Александр Добролюбов и А. — две противоположные и сходящиеся крайности, два полюса единой силы: в одном движение сверху вниз, от высшей культуры в стихию народную; в другом — снизу вверх, от стихии в культуру. Когда-нибудь эти два движения столкнутся, и от их столкновения родится та искра, которая зажжет сухой лес последним пожаром. Впрочем, и теперь уже одна точка соединяет эти противоположности: отрицание всякой государственности, та беспредельная анархия, которая, кажется, и есть тайная, ночная душа русской революции.

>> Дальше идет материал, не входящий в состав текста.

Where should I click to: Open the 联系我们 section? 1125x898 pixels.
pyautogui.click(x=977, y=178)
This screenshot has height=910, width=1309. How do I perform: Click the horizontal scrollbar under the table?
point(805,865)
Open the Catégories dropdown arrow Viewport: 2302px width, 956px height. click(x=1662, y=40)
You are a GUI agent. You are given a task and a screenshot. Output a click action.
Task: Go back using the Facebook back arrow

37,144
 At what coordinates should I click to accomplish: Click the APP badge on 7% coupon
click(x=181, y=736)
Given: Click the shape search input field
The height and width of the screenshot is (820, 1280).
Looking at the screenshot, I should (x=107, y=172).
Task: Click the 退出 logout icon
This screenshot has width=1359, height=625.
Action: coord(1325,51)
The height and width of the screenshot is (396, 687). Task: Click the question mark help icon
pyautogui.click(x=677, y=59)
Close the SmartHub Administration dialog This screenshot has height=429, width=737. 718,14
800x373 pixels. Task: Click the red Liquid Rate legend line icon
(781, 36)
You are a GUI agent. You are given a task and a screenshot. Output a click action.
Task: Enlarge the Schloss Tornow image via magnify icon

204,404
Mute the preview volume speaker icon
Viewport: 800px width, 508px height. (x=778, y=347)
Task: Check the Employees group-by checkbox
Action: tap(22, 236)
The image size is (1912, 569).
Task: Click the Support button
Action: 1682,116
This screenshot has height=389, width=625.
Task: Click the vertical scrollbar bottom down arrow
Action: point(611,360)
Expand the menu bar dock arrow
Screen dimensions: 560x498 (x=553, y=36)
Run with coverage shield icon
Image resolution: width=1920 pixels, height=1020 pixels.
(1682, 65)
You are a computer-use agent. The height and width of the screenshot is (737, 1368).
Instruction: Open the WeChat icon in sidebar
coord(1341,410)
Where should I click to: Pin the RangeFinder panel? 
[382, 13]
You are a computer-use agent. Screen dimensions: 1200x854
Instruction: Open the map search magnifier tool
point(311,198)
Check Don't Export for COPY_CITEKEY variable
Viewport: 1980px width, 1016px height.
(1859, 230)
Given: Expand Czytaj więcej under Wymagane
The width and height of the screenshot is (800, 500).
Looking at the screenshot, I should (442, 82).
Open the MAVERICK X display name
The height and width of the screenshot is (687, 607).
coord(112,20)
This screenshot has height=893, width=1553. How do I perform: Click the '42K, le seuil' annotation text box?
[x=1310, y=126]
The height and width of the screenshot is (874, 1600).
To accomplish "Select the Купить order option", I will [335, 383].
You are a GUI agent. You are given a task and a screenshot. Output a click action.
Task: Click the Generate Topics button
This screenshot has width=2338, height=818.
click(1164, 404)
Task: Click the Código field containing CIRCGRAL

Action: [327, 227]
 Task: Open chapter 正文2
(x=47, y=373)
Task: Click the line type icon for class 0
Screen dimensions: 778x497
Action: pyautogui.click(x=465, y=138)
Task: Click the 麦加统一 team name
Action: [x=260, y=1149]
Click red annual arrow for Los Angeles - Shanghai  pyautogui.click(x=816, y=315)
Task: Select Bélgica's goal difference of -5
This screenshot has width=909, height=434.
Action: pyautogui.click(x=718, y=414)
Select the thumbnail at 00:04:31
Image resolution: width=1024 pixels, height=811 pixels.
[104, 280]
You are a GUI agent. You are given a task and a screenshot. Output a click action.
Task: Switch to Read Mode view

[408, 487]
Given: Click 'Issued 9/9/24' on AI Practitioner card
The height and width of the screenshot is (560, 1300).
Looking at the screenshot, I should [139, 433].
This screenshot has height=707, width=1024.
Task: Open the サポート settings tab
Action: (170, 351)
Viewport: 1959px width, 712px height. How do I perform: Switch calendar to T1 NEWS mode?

Беседа с А. напомнила мне беседу с раскольниками и сектантами в нижегородских лесах, за Волгою, на Светлом озере, куда каждый год, на Иванову ночь, сходятся пешком из-за сотен верст тысячи «алчущих и жаждущих правды» говорить о вере и где, по преданию, находится «невидимый град Китеж», в котором живут святые угодники и будут жить, не умирая, до второго пришествия. Кого сподобит Бог, тот видит в воде озера отражение града с бесчисленными золотыми главами церквей и слышит звон колоколов. В березовой роще, полной огоньками восковых свечей перед иконами, в бездыханном сумраке июльской ночи, мы, я и мой спутник, сидели на утоптанной траве, окруженные тесною, душною, напирающей толпою баб и мужиков. Пахло кожей, дегтем, воском, человеческим потом и лесною сыростью. Мы говорили о кончине мира, о втором пришествии, об антихристе, о грядущей церкви Иоанновой.